Abstract

In 1898, Johannes Fibiger of Copenhagen, in the setting of scepticism about the efficacy of diphtheria antitoxin, famously allocated 484 patients admitted to his hospital on alternate days to either receive or not receive antitoxin in order to test its utility.1–3 Over the subsequent half-century before the Medical Research Council's randomized control study of streptomycin for pulmonary tuberculosis, alternate allocation would emerge as an increasingly utilized and respected methodological tool for determining therapeutic efficacy.4–6 Yet the advent and early dissemination of this methodology – and the resistance to its wider application – is only now beginning to be seriously researched. William H Park (1863–1939), the longstanding director of the laboratories of the New York Board of Health, has been justifiably honoured for having saved countless lives through the use of diphtheria antitoxin and immunization in New York City at the end of the 19th century and beginning of the 20th century.7 During those same years, Park was closely associated with some of the most sophisticated and visible therapeutic trials in America (and the world).
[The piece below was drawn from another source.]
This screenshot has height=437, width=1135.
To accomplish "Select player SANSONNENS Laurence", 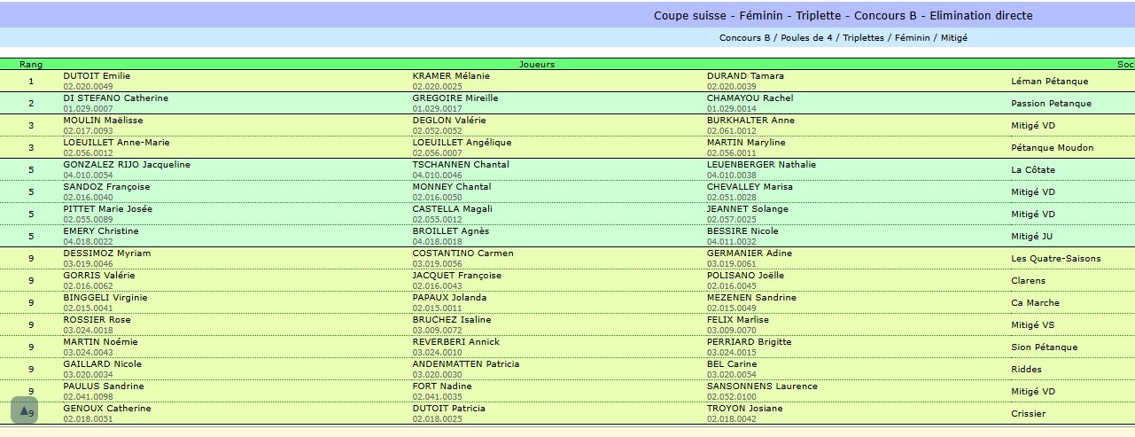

In addition to using alternate allocation of patients to treatment comparison groups, they used double-blinding,8 multisite collaboration, and statistically compared treatment groups, including the use of statistical synthesis (meta-analysis).9 Park would claim, like Fibiger, to have first conducted such an alternate allocation study in the 1890s in the setting of scepticism regarding the utility of diphtheria antitoxin. Yet a deeper investigation of the context of Park's apparent study reveals not only a surprise twist, but important insights into the advent of, and resistance to, the alternate allocation method in the United States, and possibly further afield.